=== WORK INSTRUCTION ===
Each line of the records below needs repeating exactly. Skip the pictures.

━━ SUPPLIED MATERIAL ━━

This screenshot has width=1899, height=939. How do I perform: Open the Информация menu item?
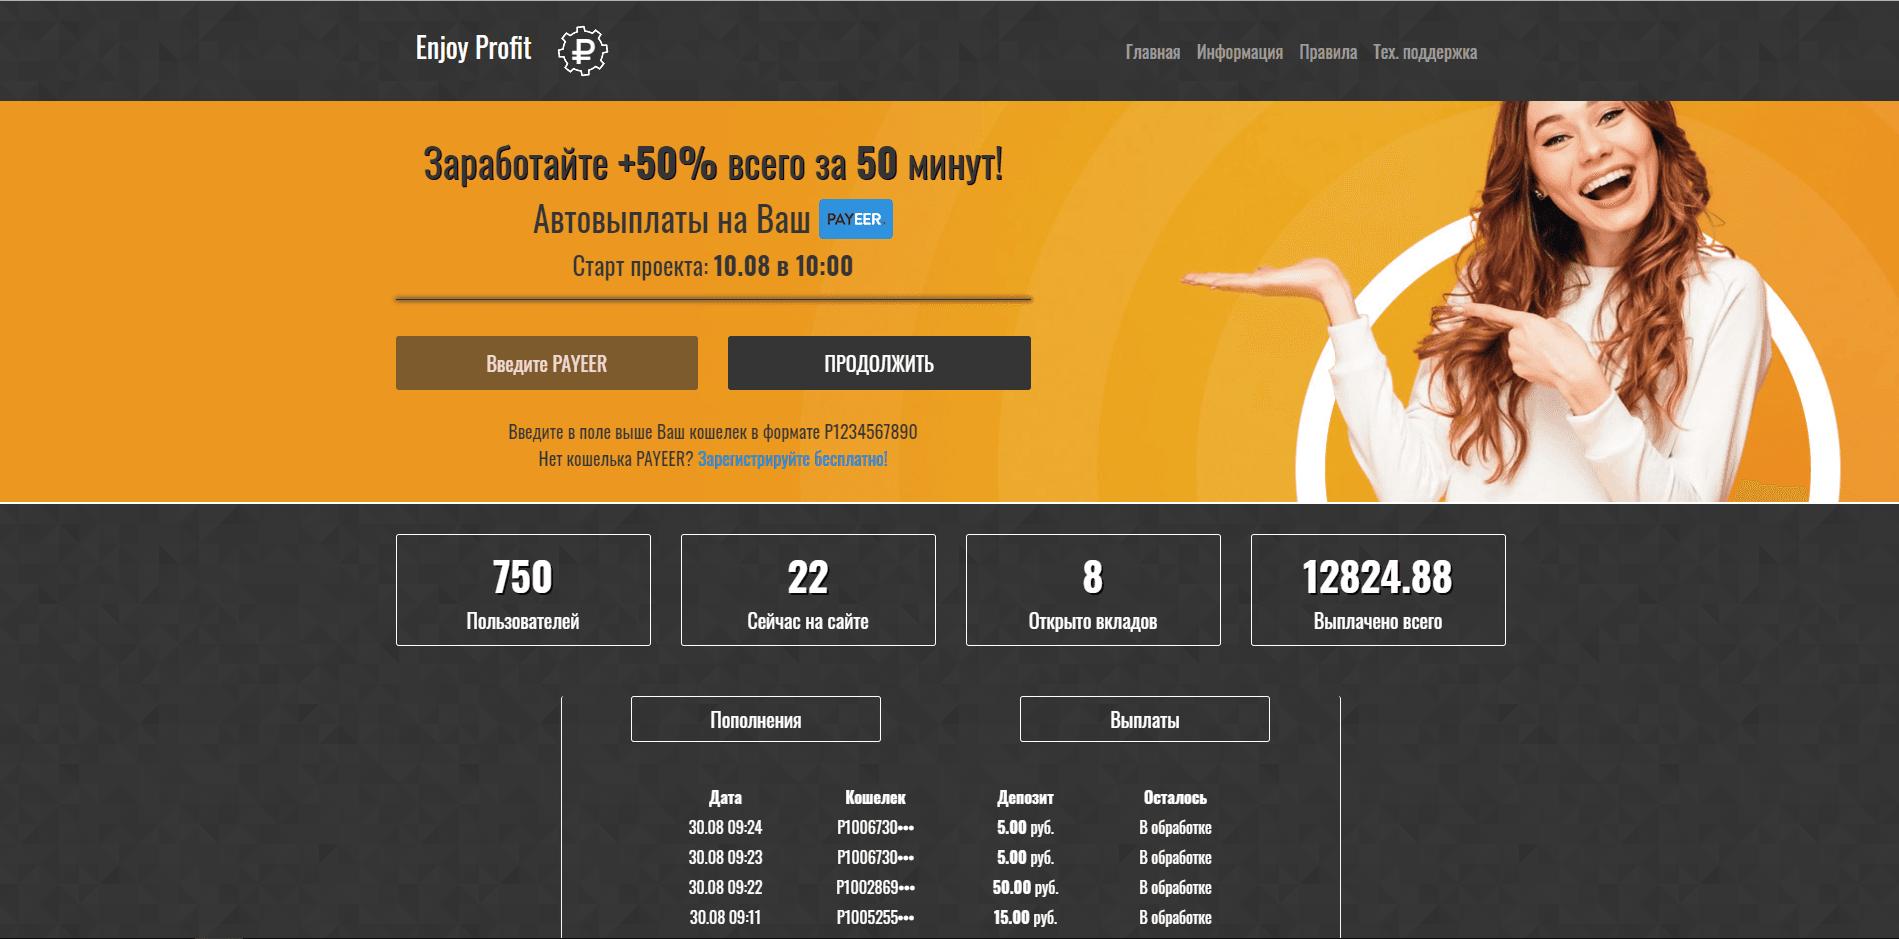(1239, 52)
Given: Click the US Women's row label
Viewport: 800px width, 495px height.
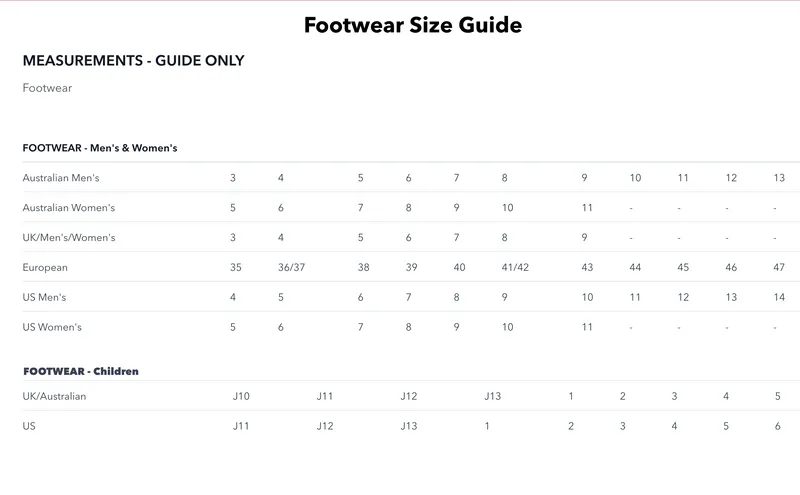Looking at the screenshot, I should click(x=52, y=328).
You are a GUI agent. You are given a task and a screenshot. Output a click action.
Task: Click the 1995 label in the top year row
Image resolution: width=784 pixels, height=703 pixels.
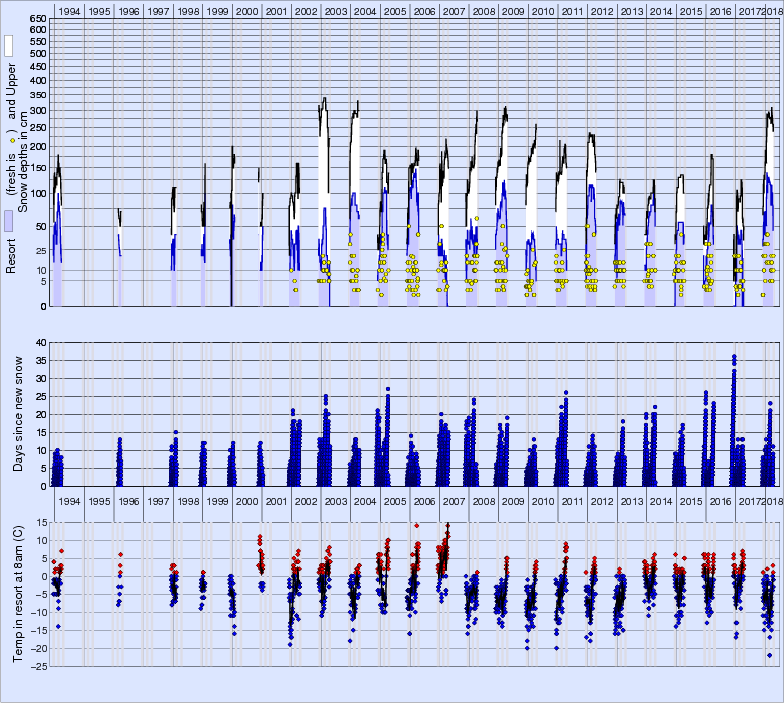99,11
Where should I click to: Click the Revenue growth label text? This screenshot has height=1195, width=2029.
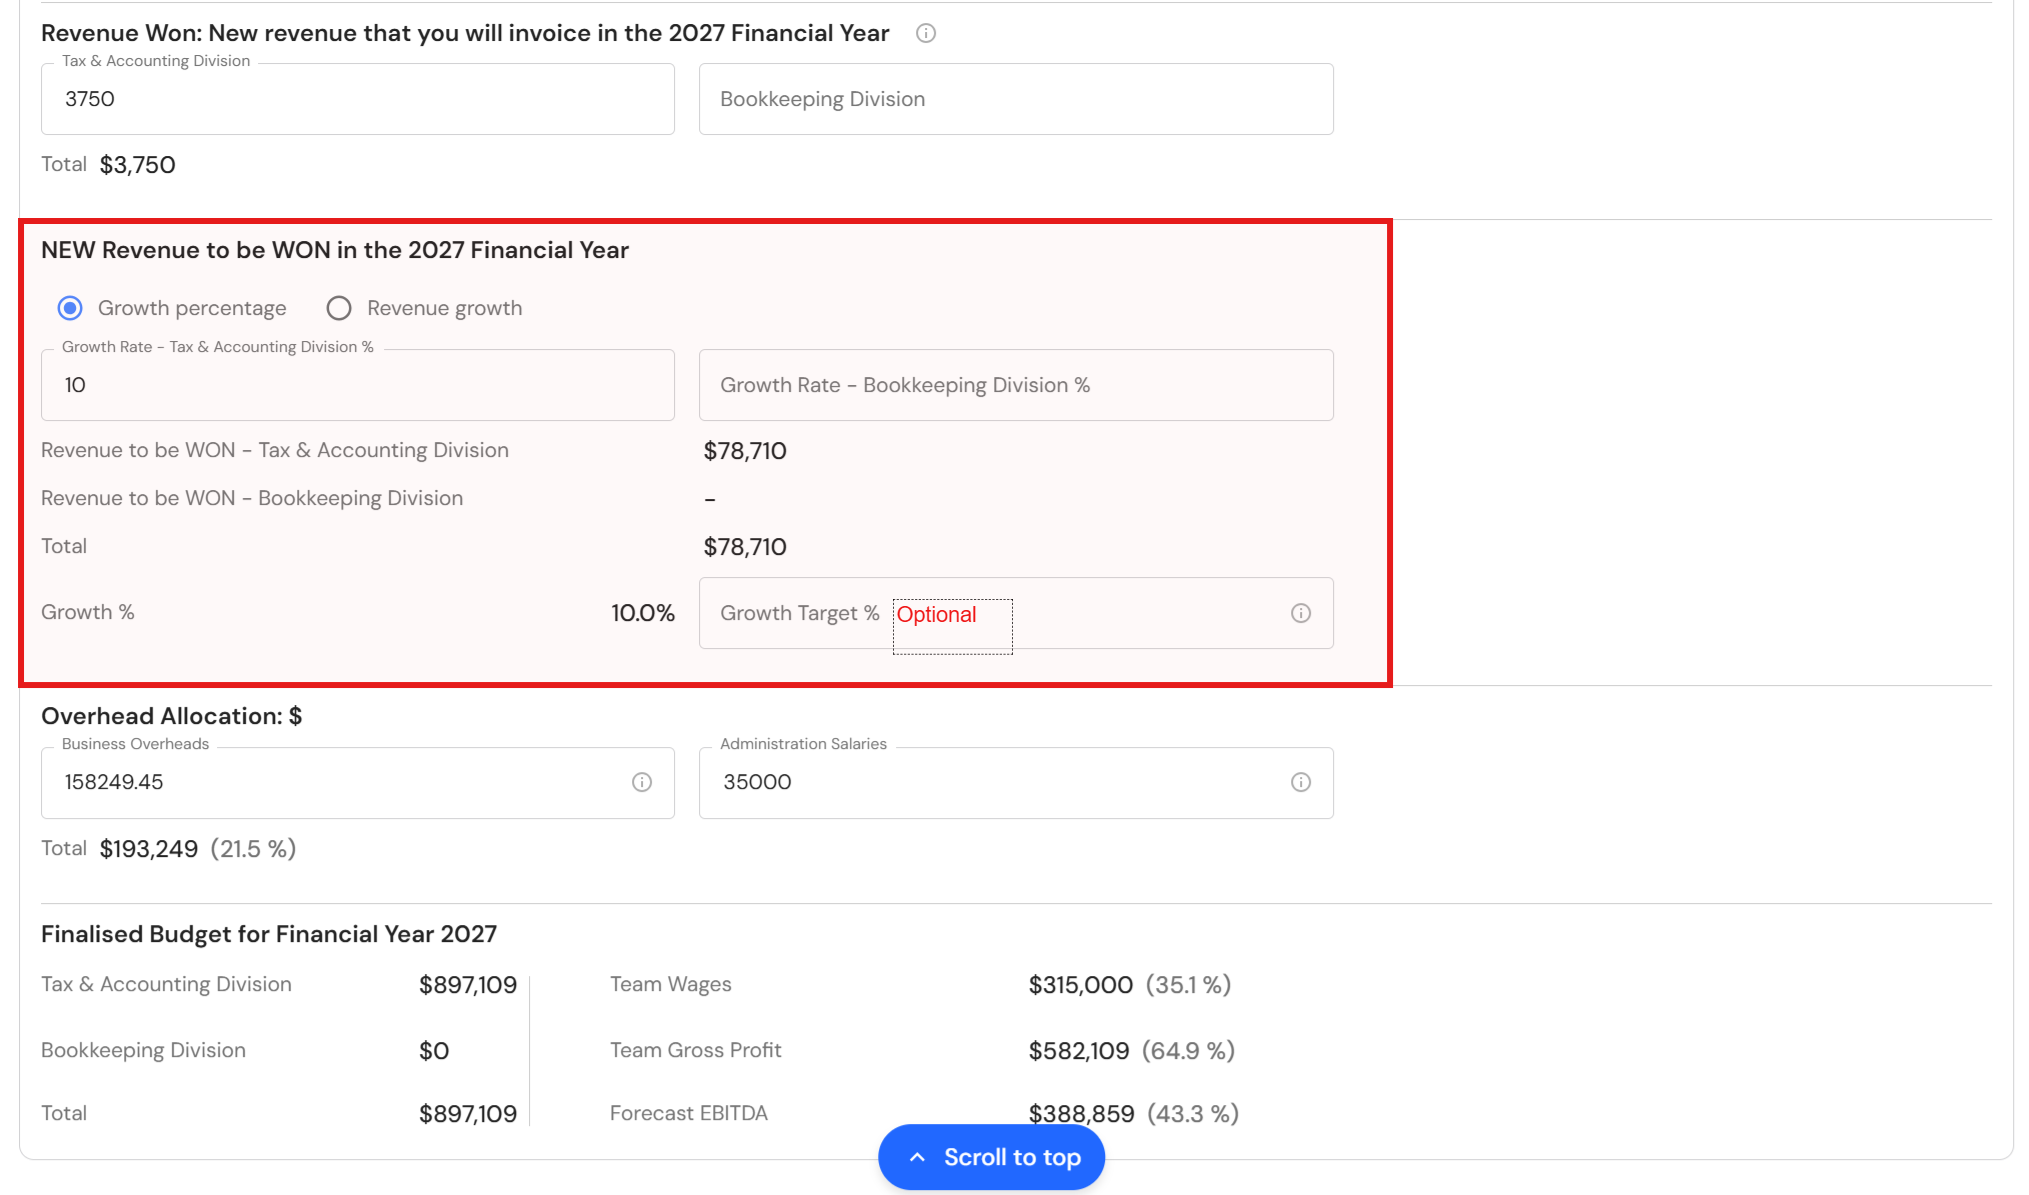point(445,308)
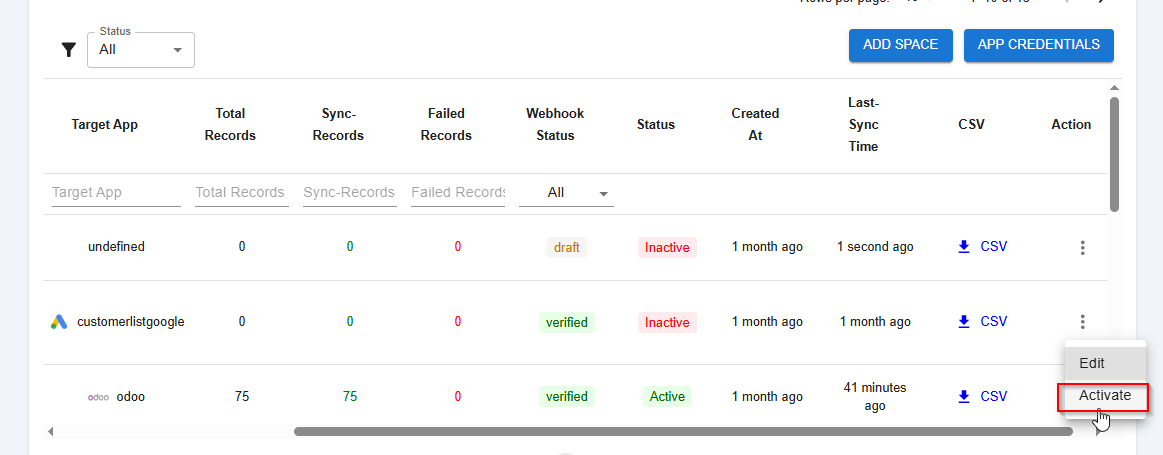Open APP CREDENTIALS
Screen dimensions: 1163x455
point(1038,45)
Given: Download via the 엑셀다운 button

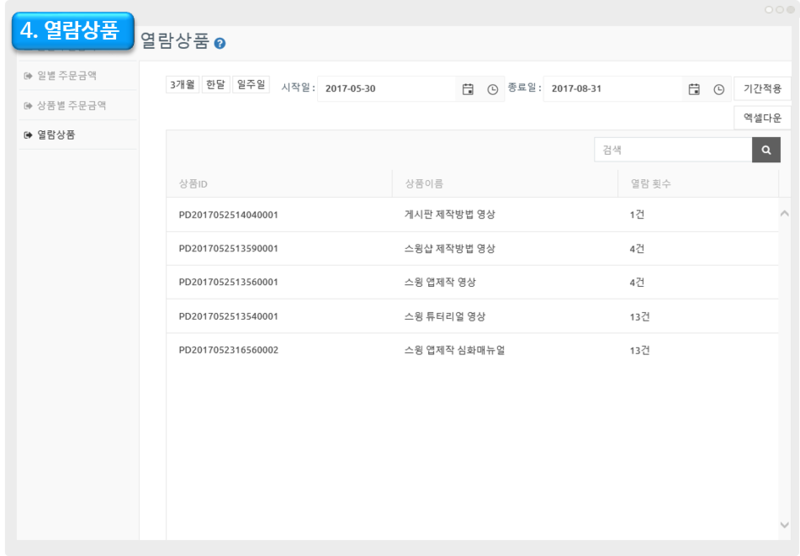Looking at the screenshot, I should click(x=762, y=118).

━━━

=== SOLUTION FOR THIS TASK ===
This screenshot has width=1899, height=939. How do I perform: Open the Информация menu item?
(1239, 52)
Given: Click the US Women's row label
Viewport: 800px width, 495px height.
Looking at the screenshot, I should click(x=52, y=328).
You are a GUI agent. You are given a task and a screenshot. Output a click action.
Task: Click the 1995 label in the top year row
Image resolution: width=784 pixels, height=703 pixels.
99,11
Where should I click to: Click the Revenue growth label text? This screenshot has height=1195, width=2029.
point(445,308)
Open APP CREDENTIALS
Screen dimensions: 1163x455
point(1038,45)
Given: Download via the 엑셀다운 button

Looking at the screenshot, I should click(x=762, y=118).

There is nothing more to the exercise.